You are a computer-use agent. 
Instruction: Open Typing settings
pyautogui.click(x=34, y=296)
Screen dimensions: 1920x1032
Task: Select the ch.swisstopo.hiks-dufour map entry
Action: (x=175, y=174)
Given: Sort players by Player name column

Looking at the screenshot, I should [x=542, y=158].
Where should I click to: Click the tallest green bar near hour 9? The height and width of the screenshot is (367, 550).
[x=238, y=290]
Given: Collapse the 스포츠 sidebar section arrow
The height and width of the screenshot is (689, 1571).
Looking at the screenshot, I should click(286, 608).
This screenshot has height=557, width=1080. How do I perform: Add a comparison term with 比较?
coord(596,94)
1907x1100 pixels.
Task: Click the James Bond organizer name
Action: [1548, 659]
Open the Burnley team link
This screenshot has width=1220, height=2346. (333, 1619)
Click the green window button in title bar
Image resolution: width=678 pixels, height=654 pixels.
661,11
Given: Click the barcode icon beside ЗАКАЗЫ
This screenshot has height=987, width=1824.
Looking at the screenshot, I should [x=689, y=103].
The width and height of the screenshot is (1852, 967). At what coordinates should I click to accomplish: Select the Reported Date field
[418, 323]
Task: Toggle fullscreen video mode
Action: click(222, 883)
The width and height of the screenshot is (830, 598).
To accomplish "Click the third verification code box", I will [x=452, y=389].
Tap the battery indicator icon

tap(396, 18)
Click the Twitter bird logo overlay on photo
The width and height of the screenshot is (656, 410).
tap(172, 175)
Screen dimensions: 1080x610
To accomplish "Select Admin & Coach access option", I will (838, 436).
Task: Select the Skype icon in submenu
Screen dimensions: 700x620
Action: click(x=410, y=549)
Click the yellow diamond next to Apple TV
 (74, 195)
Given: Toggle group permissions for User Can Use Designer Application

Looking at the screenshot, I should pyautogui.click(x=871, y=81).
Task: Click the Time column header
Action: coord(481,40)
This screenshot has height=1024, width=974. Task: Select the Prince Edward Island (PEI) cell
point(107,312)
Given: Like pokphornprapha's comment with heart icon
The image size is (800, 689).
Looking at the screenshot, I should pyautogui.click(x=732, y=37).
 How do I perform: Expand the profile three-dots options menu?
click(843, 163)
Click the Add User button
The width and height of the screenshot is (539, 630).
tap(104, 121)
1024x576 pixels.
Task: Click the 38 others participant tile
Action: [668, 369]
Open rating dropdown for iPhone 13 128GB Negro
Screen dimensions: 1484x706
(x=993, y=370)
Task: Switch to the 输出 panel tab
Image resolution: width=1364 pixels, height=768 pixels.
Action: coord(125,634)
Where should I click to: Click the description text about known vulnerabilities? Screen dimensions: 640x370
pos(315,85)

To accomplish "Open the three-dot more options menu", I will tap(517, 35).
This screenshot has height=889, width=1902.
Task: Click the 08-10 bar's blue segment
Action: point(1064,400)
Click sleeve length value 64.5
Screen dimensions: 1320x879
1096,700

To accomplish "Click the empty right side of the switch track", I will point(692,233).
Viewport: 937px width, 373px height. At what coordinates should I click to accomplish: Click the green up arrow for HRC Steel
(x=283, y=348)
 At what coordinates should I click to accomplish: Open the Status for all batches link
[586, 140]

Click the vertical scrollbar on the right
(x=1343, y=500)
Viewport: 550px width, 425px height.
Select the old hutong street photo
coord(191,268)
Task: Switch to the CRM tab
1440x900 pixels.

____________________

• [EXERCISE INSTRUCTIONS] Could you retype every record above exactly as it appears?

• [SOLUTION TO THIS TASK]
You are a computer-use agent. 
Instruction: Open Typing settings
pyautogui.click(x=34, y=296)
Screen dimensions: 1920x1032
Task: Select the ch.swisstopo.hiks-dufour map entry
Action: (x=175, y=174)
Given: Sort players by Player name column

Looking at the screenshot, I should [x=542, y=158].
Where should I click to: Click the tallest green bar near hour 9? The height and width of the screenshot is (367, 550).
[x=238, y=290]
Given: Collapse the 스포츠 sidebar section arrow
The height and width of the screenshot is (689, 1571).
Looking at the screenshot, I should click(286, 608).
This screenshot has height=557, width=1080. How do I perform: Add a comparison term with 比较?
coord(596,94)
1907x1100 pixels.
Task: Click the James Bond organizer name
Action: [1548, 659]
Open the Burnley team link
This screenshot has width=1220, height=2346. (333, 1619)
Click the green window button in title bar
Image resolution: width=678 pixels, height=654 pixels.
661,11
Given: Click the barcode icon beside ЗАКАЗЫ
This screenshot has height=987, width=1824.
Looking at the screenshot, I should [x=689, y=103].
The width and height of the screenshot is (1852, 967). At what coordinates should I click to accomplish: Select the Reported Date field
[418, 323]
Task: Toggle fullscreen video mode
Action: click(222, 883)
The width and height of the screenshot is (830, 598).
To accomplish "Click the third verification code box", I will [x=452, y=389].
Tap the battery indicator icon

tap(396, 18)
Click the Twitter bird logo overlay on photo
The width and height of the screenshot is (656, 410).
tap(172, 175)
Screen dimensions: 1080x610
To accomplish "Select Admin & Coach access option", I will (838, 436).
Task: Select the Skype icon in submenu
Screen dimensions: 700x620
Action: click(x=410, y=549)
Click the yellow diamond next to Apple TV
 (74, 195)
Given: Toggle group permissions for User Can Use Designer Application

Looking at the screenshot, I should pyautogui.click(x=871, y=81).
Task: Click the Time column header
Action: coord(481,40)
This screenshot has height=1024, width=974. Task: Select the Prince Edward Island (PEI) cell
point(107,312)
Given: Like pokphornprapha's comment with heart icon
The image size is (800, 689).
Looking at the screenshot, I should pyautogui.click(x=732, y=37).
 How do I perform: Expand the profile three-dots options menu?
click(843, 163)
Click the Add User button
The width and height of the screenshot is (539, 630).
tap(104, 121)
1024x576 pixels.
Task: Click the 38 others participant tile
Action: [668, 369]
Open rating dropdown for iPhone 13 128GB Negro
Screen dimensions: 1484x706
(x=993, y=370)
Task: Switch to the 输出 panel tab
Image resolution: width=1364 pixels, height=768 pixels.
Action: coord(125,634)
Where should I click to: Click the description text about known vulnerabilities? Screen dimensions: 640x370
pos(315,85)

To accomplish "Open the three-dot more options menu", I will tap(517, 35).
This screenshot has height=889, width=1902.
Task: Click the 08-10 bar's blue segment
Action: point(1064,400)
Click sleeve length value 64.5
Screen dimensions: 1320x879
1096,700

To accomplish "Click the empty right side of the switch track", I will point(692,233).
Viewport: 937px width, 373px height. At what coordinates should I click to accomplish: Click the green up arrow for HRC Steel
(x=283, y=348)
 At what coordinates should I click to accomplish: Open the Status for all batches link
[586, 140]

Click the vertical scrollbar on the right
(x=1343, y=500)
Viewport: 550px width, 425px height.
Select the old hutong street photo
coord(191,268)
Task: Switch to the CRM tab
1440x900 pixels.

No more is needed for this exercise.